· 6 min read ·

How a JSON Query Language Became a $500k Cloud Bill

Source: hackernews

JSONata sits in the quiet infrastructure layer of a surprising number of production systems. It powers transformation logic in Node-RED, drives routing rules in IBM App Connect, and shows up wherever developers need XPath-like expressiveness over JSON data without introducing a heavy query engine. For small workloads, the pure JavaScript interpreter in the jsonata npm package is fast enough to be invisible. At scale, it becomes a line item.

Reco, a SaaS security posture management company, described exactly this scenario: JSONata evaluations were costing $500,000 a year in cloud compute, and they replaced the dependency with an AI-assisted rewrite completed in roughly a day. The headline is striking enough to invite skepticism, but the underlying technical story is straightforward and worth understanding in full.

What JSONata Does and How It Works

JSONata is a query and transformation language created by Andrew Coleman at IBM. An expression like:

Account.Order[Price > 50].Product.Description

traverses a JSON document, filters arrays by predicate, and returns the matched leaf values. More complex expressions can construct new JSON structures, apply a standard library of roughly fifty functions, define lambda expressions, and handle numeric and string transformations with specific coercion semantics.

The canonical implementation is an interpreter written in pure JavaScript. Evaluation proceeds in two phases: parse an expression string into an AST, then walk that AST recursively against the input data. Each node in the AST triggers a dispatch through the evaluation logic. Each intermediate result allocates JavaScript objects. For a single evaluation of a simple expression, this is imperceptible. For millions of evaluations per hour in a serverless environment where every millisecond of CPU time costs money, the overhead compounds.

The interpreter has no compilation or optimization stage. There is no bytecode, no expression caching between invocations, and no JIT. You hand it a string, it builds a tree, it walks the tree, it returns a value. Every time.

The Arithmetic of Scale

Reco processes security data across the SaaS portfolios of enterprise customers. Every user action, permission grant, configuration change, and policy exception in connected SaaS applications needs to be evaluated against security rules. JSONata is a natural fit for expressing those rules: human-readable, expressive enough for complex conditions, embeddable as a configuration layer rather than hardcoded logic.
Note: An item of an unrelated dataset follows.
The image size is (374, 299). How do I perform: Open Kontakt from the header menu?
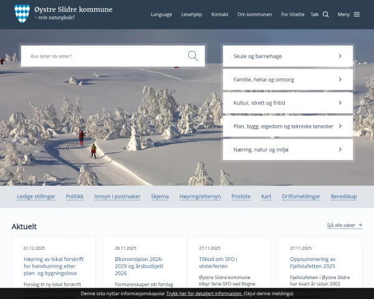pos(219,14)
The cost arithmetic is not complicated. AWS Lambda pricing runs at roughly $0.0000000083 per millisecond at 128MB, scaling linearly with memory. A moderately complex JSONata expression over a medium-sized JSON payload can take 20-50ms. At $500k per year, you are looking at something in the range of 100-300 million evaluations per month, which is plausible for a platform continuously analyzing SaaS telemetry across hundreds of enterprise tenants.

The practical consequence is that the interpreter’s lack of any pre-compilation step costs you twice: once for the parse phase on every invocation, and once for the unoptimized evaluation. An expression that runs once against one document carries that overhead once. An expression that runs ten million times against ten million documents carries it ten million times, even though the expression itself never changes.
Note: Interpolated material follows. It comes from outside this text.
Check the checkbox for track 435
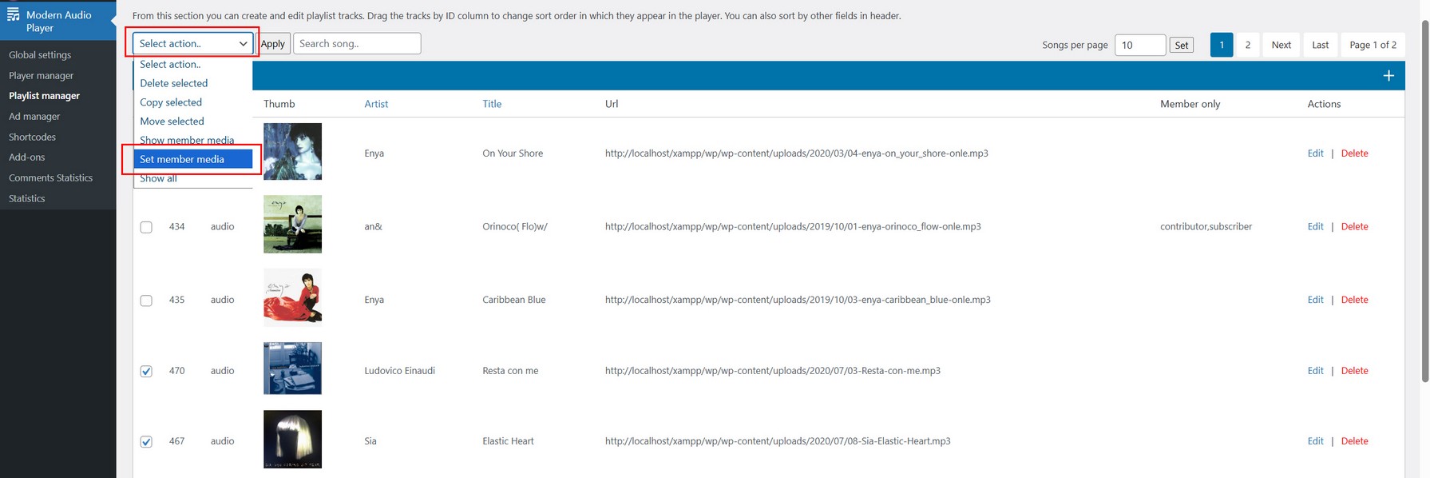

The Standard Response, and Why It Did Not Happen Sooner

The standard response to this kind of performance problem is to cache the parsed AST. Parse the expression string once, store the result, evaluate the cached AST against each new input document. The jsonata package supports this: jsonata(expressionString) returns a compiled expression object with an evaluate method. If you keep that object alive across invocations, you pay the parse cost once.

Whether this optimization is viable depends on the deployment model. In a long-lived Node.js process, an in-memory cache keyed by expression string is straightforward. In Lambda, where each cold start rebuilds all in-memory state, the cache only helps within the lifetime of a warm function instance. For workloads with irregular traffic patterns, or that Lambda distributes concurrently across many instances, cold starts erode the cache benefit significantly.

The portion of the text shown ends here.